* _Document section_:
--- Begin ---

# Kim wasn't me dog but she was awesome



## Banshee5 (May 23, 2014)

I used to dog sit for a friends 2 GSDs one male who was a psycho and one female who was lovely. Kim,the female wasn't my dog and i would only see her perhaps twice a year but she always remembered me and made a fuss of me. Max was adopted from a life of neglect so a little unpredictable in his nature.
On my birthday just gone they rang to tell me they had made the choice to put her to sleep to end her pain. I was so upset but it was the right choice.When I would take them on their walks she wouldn't even let my cousin walk beside me or near me or strangers even look at me. She never growled or attacked,the look was enough…
I now have my own GSD of 3yrs and he's the best


----------



## sitstay (Jan 20, 2003)

It is sad for everyone who spends time with a dog. I am sorry for the loss of Kim. She sounds like she was a lovely girl.
Sheilah


----------



## Nigel (Jul 10, 2012)

Sounds like she was a great dogs and lucky she had caring people to share it with.


----------



## Nigel (Jul 10, 2012)

Nigel said:


> Sounds like she was a great dogs and lucky she had caring people to share it with.


Sorry, meant to say, she was a great dog, had a good life and lucky she had caring people to share it with. She may not have been yours, but you can still become bonded with them, sorry she passed.


----------

--- End ---

* _Things to do_:
1. Could you write out everything from "## Banshee5 (May" down to "a lovely girl." in the forum thread about Kim, word for word?
2. Do these statements agree with the forum thread about Kim? Answer yes or no for each, quoting the words from the thread that settle it.
(a) Kim was the male of the two dogs.
(b) Max had been adopted after a life of neglect.
(c) Kim would growl at strangers who looked at the writer of the first post.

* _Raw data_:
--- Begin ---

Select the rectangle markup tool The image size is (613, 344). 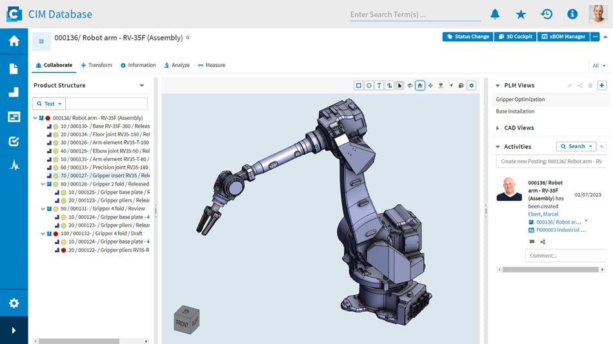pos(359,85)
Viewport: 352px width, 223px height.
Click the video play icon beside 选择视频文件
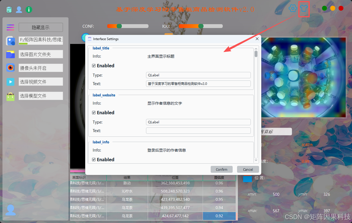click(10, 82)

--- End ---

* _Answers to the exercise_:
1.
## Banshee5 (May 23, 2014)

I used to dog sit for a friends 2 GSDs one male who was a psycho and one female who was lovely. Kim,the female wasn't my dog and i would only see her perhaps twice a year but she always remembered me and made a fuss of me. Max was adopted from a life of neglect so a little unpredictable in his nature.
On my birthday just gone they rang to tell me they had made the choice to put her to sleep to end her pain. I was so upset but it was the right choice.When I would take them on their walks she wouldn't even let my cousin walk beside me or near me or strangers even look at me. She never growled or attacked,the look was enough…
I now have my own GSD of 3yrs and he's the best


----------



## sitstay (Jan 20, 2003)

It is sad for everyone who spends time with a dog. I am sorry for the loss of Kim. She sounds like she was a lovely girl.

2.
(a) No: "Kim,the female wasn't my dog"
(b) Yes: "Max was adopted from a life of neglect"
(c) No: "She never growled or attacked,the look was enough"